Bloco de texto
★ ★ ★ ★ ★ ★ ★
Em visita à Escola Secundaria D.João II, em Setúbal, a coordenadora do Bloco de Esquerda quis reafirmar o compromisso do partido com a recuperação do tempo de serviço dos professores. "Se queremos um ensino de qualidade, precisamos de dar condições de trabalho aos professores e ter mais professores. Há 30 mil alunos que não têm professor a pelo menos uma disciplina. Como é que vai ser a aprendizagem destes alunos?", questionou Mariana Mortágua depois de ouvir as queixas dos docentes sobre a falta de professores nas escolas.
"O tempo de serviço dos professores tem de ser respeitado. Mas é preciso fazer mais: compensar os professores deslocados de forma a que possam fazer face às suas despesas, às rendas e despesas de alojamento e as enormes distâncias que têm de percorrer", defendeu a coordenadora bloquista.
Mariana Mortágua acusou o Governo de "irresponsabilidade" por ter dito ao longo dos últimos quatro anos que não era possível recuperar o tempo de serviço dos professores, e agora o mesmo ministro da Educação, "já perto das eleições, diz que afinal até havia margem para recuperar o tempo de serviço e o Governo é que não o quis fazer". Para a coordenadora do Bloco, "não há maior irresponsabilidade que esta, de brincar com a vida das pessoas".
★ ★ ★ ★ ★ ★ ★
Prossiga o texto sobre a visita de Mariana Mortágua à escola de Setúbal, a partir da última frase apresentada. O material seguinte é independente do texto acima.

Material apresentado
★ ★ ★ ★ ★ ★ ★
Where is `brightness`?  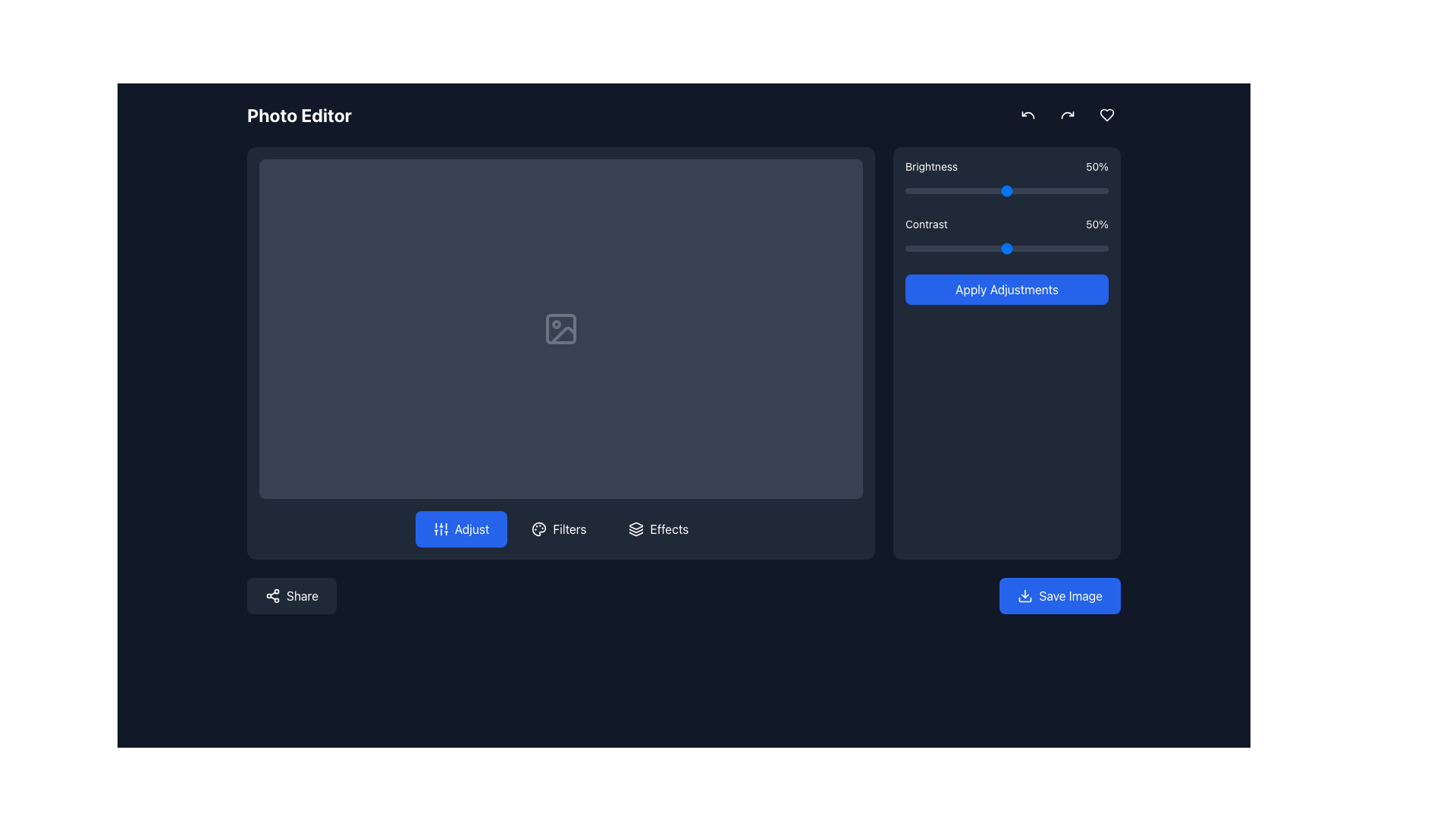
★ ★ ★ ★ ★ ★ ★
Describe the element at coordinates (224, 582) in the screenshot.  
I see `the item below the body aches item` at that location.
★ ★ ★ ★ ★ ★ ★
Resultado do exercício
A recuperação do tempo de carreira dos professores é "um dos temas em que se percebe melhor os truques orçamentais do Governo, pois "já foram avançados três números: 300 milhões, 600 milhões e mil milhões. Ninguém sabe quanto é que custa porque o Governo não diz quanto é que custa para poder alimentar esta ideia de que não é possível".
No entanto, contrapôs Mariana Mortágua, "ao mesmo tempo mantém um benefício fiscal a residentes não habituais que custa 1.500 milhões de euros por ano". A conclusão que tira é que esta "não é uma questão orçamental, é uma questão de escolha política", como a recente confissão do ministro João Costa veio confirmar.
PISA: Opções liberais fracassaram, Portugal não conseguiu recuperar aprendizagens após a pandemia
Comentando os resultados do inquérito internacional sobre as aprendizagens, o PISA, Mariana Mortágua destaca duas conclusões: a primeira é que "os países que enveredaram por opções liberais de cheque ensino tiveram muito maus resultados nas aprendizagens". E a segunda é que "Portugal foi incapaz de recuperar aprendizagens depois da pandemia e está a perder qualidade nas aprendizagens".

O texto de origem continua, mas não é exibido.